TEXTAUSZUG:
##############################
Nachdem mein WoMo gestern ja überwiegend faulenzen durfte, war es heute umso mehr gefordert, denn gleich zwei Fjells standen heute auf dem Programm! Als Fjell bezeichnet man in Skandinavien von der Eiszeit geformte Felsplateaus, Hochebenen oberhalb der Baumgrenze und mit tundraähnlicher Vegetation.

Oben auf einem Fjell zu fahren, ist normalerweise relativ einfach, da die Straßen dort überwiegend eben verlaufen und auch breit genug sind. Das Problem ist der Aufstieg (und natürlich auch der Abstieg) meist von Meereshöhe bis ins Hochgebirge, oftmals auf über 1.500 Meter, denn hier sind nicht nur extreme Steigungen bzw. Gefälle im Spiel, sondern die kaum enden wollenden Serpentinen sind außerdem oft nur einspurig ausgebaut; es gibt viele Ausweichbuchten, aber häufig nicht da, wo man sie gerade braucht…

Das erste, das Aurlandsfjellet, beginnt gleich kurz hinter Flåm, ab dem Dörfchen Aurland, und endet nach etwa 47 Kilometern kurz vor Lærdal. Viele Touristen fahren allerdings kurz vor Aurland in den Lærdalstunnel, der mit 24,5 km der längste Straßentunnel der Welt ist. Die Fahrt über ein Fjell, auf dem der ewige Winter und eine erstaunliche Ruhe herrschen, ist aber natürlich viel spannender!
##############################
GESPEICHERTE EINTRÄGE:
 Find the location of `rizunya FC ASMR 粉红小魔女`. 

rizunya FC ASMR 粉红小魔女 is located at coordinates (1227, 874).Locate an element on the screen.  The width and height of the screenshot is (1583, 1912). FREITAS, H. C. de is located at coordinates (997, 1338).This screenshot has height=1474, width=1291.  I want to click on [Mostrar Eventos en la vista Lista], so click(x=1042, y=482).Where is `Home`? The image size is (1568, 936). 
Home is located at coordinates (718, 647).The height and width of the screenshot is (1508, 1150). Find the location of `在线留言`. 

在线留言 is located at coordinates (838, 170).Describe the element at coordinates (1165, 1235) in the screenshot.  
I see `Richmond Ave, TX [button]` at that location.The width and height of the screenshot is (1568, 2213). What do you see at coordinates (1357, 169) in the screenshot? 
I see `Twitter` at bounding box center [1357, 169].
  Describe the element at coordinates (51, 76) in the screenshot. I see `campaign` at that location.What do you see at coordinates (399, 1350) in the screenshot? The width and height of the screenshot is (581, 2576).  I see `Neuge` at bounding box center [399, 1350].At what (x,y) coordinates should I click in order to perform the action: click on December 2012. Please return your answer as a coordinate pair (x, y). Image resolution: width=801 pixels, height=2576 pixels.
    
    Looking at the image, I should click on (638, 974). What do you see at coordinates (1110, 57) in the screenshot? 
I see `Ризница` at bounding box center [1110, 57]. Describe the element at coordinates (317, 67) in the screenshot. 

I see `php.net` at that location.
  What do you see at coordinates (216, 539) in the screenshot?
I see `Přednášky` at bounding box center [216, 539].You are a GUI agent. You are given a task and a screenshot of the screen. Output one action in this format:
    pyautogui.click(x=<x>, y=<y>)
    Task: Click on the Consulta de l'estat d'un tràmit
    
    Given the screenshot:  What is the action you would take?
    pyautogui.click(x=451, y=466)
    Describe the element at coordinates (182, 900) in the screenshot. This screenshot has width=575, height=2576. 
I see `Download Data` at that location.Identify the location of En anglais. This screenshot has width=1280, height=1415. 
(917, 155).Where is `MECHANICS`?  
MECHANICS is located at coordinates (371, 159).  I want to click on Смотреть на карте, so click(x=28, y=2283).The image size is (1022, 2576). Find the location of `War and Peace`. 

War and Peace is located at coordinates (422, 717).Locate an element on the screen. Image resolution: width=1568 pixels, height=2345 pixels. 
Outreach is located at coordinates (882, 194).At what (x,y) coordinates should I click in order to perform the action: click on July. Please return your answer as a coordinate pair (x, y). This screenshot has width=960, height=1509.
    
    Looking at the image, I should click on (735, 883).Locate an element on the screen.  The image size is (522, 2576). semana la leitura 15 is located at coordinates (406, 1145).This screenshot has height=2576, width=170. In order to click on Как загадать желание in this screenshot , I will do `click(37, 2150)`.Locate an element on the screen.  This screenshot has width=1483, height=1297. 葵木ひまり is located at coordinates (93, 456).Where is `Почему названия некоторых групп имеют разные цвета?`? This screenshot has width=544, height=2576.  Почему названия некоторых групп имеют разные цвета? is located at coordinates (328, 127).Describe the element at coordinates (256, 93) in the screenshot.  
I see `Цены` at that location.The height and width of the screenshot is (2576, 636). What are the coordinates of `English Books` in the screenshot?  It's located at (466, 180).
##############################
SCHRIFTLICHER AUFTRAG: Führen Sie den Reisebericht über die Fahrt mit dem Wohnmobil über das Aurlandsfjellet im Anschluss an seinen letzten Satz weiter.

ANTWORT ZUM AUFTRAG:
Von den ersten Serpentinen, die noch im winzigen Aurland beginnen, bis zu einem spektakulären Aussichtspunkt oben auf dem Fjell sind‘s nur etwa zwei Kilometer Luftlinie. Acht Kilometer dagegen braucht das schmale Sträßchen, bis es sich die senkrechte Wand bis zu diesem Punkt emporgehangelt hat. Dabei eröffnen sich immer wieder fantastische Ausblick auf den nach unten „versinkenden“ Aurlandsfjord, die mir allerdings verwehrt blieben, da ich mich mit vollster Konzentration und ohne Unterbrechung dem Straßenverlauf widmen musste. Während des Aufstiegs kamen mir insgesamt fünf oder sechs PKW entgegen; fast immer war gerade keine Ausweichbucht in Sicht, und so musste man sich im Schritttempo aneinander vorbeimogeln. Nicht auszudenken, wenn mir ein Wohnmobil, ein LKW oder gar ein Bus entgegen gekommen wäre, allerdings hätte ich, wenn ich richtig informiert bin, nach norwegischem Recht den Vorrang vor den bergab fahrenden Fahrzeugen.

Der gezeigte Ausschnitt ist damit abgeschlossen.